EXERCISE DIRECTIONS:
Every entry below should appear in the answer exactly as written, apart from the pictures.

(Stored data)
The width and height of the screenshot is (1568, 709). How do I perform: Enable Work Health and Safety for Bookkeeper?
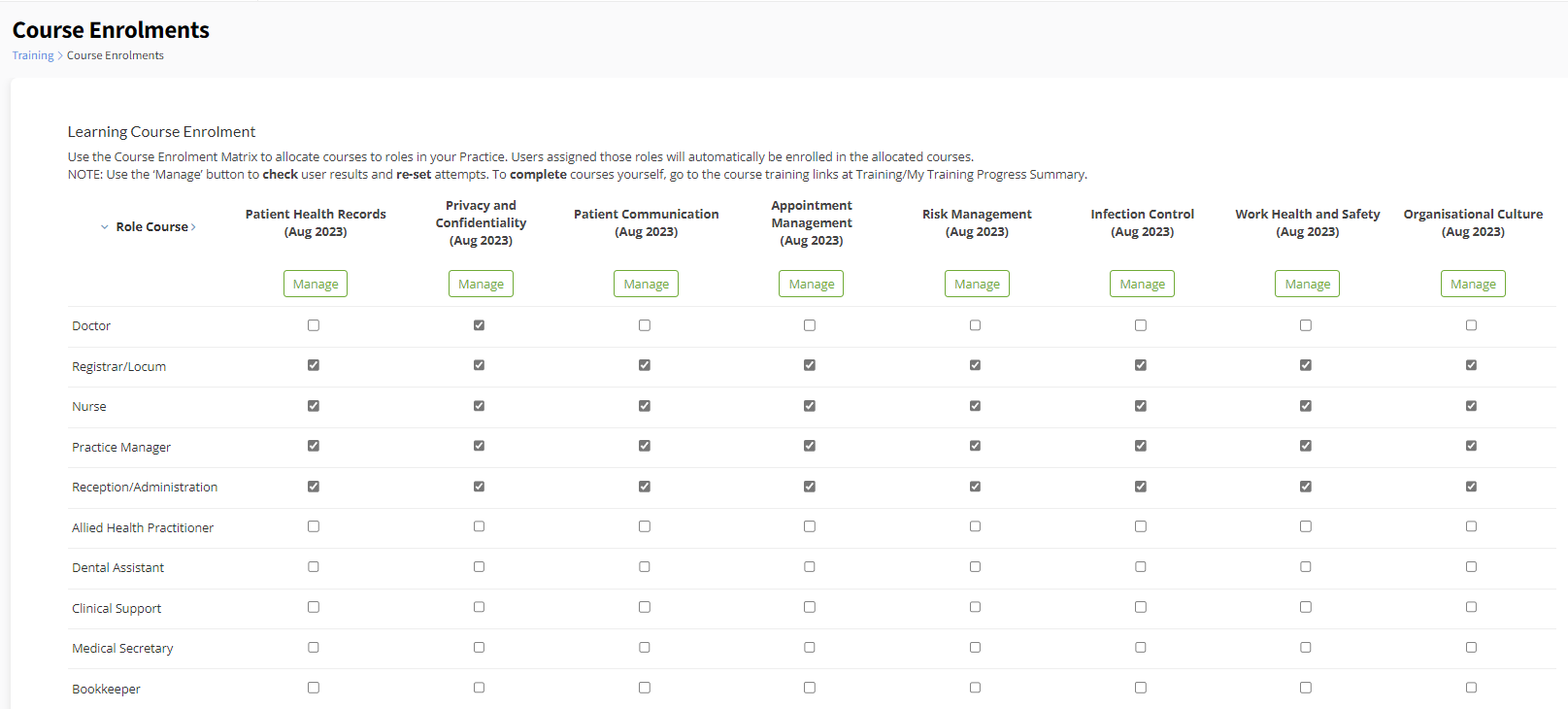click(1306, 688)
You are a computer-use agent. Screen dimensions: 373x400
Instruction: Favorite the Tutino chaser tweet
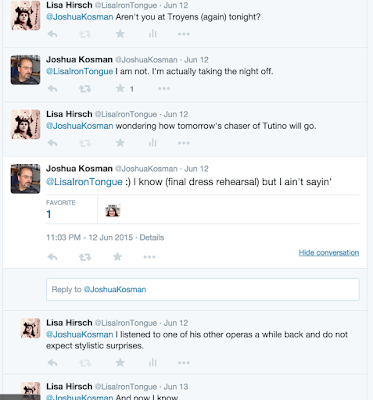(x=120, y=143)
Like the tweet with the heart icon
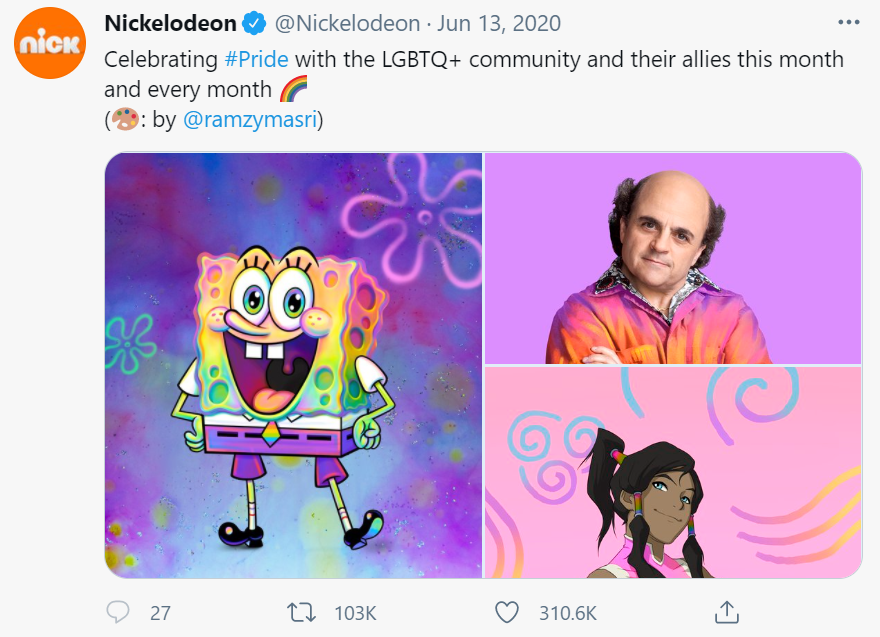Viewport: 880px width, 637px height. [508, 611]
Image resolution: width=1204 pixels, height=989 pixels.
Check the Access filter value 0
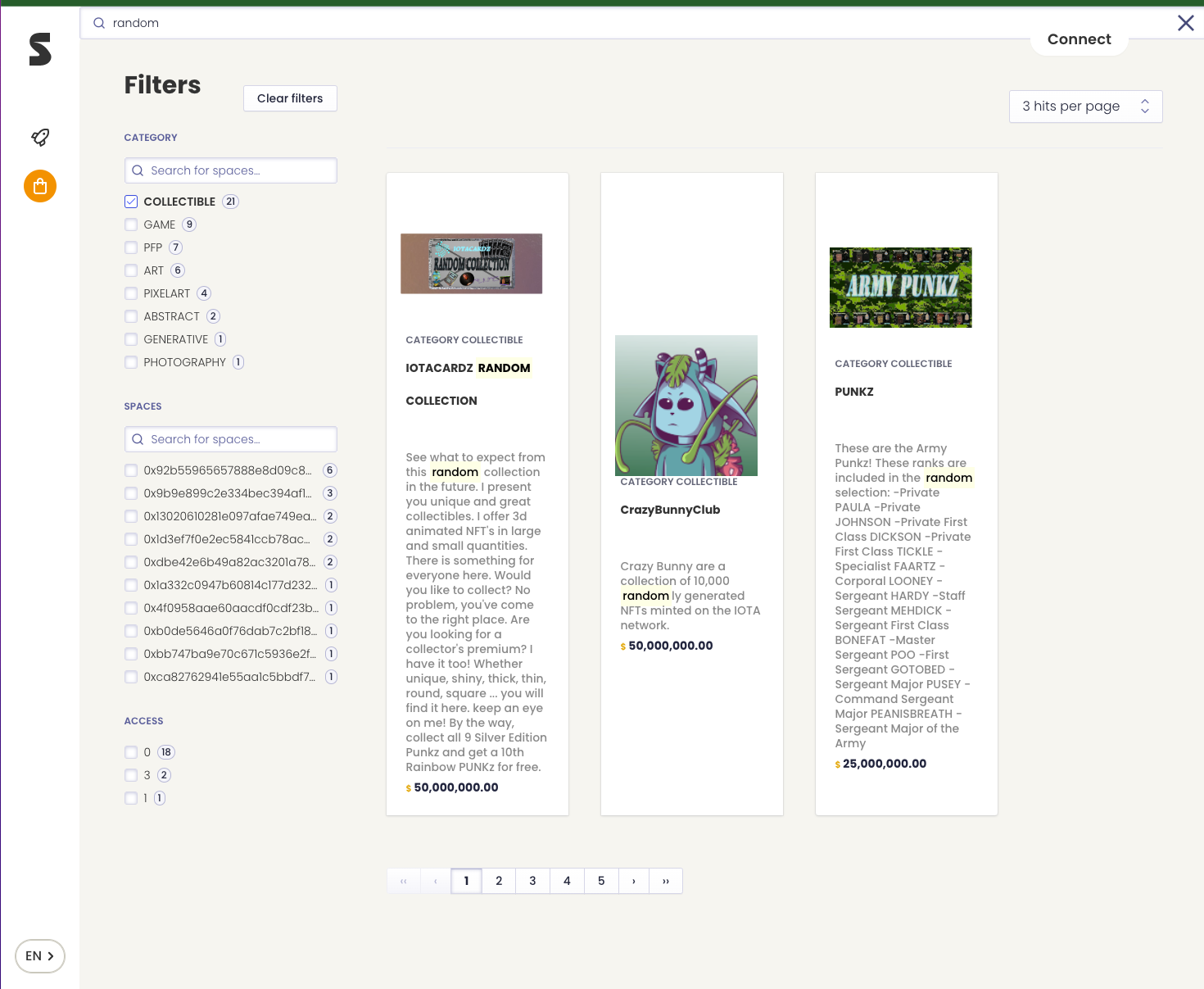pos(131,751)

EXERCISE RESPONSE:
The width and height of the screenshot is (1568, 709). How do I perform: Enable Work Health and Safety for Bookkeeper?
click(1306, 688)
You are a computer-use agent. Screen dimensions: 373x400
Instruction: Favorite the Tutino chaser tweet
(x=120, y=143)
Like the tweet with the heart icon
Viewport: 880px width, 637px height. [508, 611]
Image resolution: width=1204 pixels, height=989 pixels.
Check the Access filter value 0
pos(131,751)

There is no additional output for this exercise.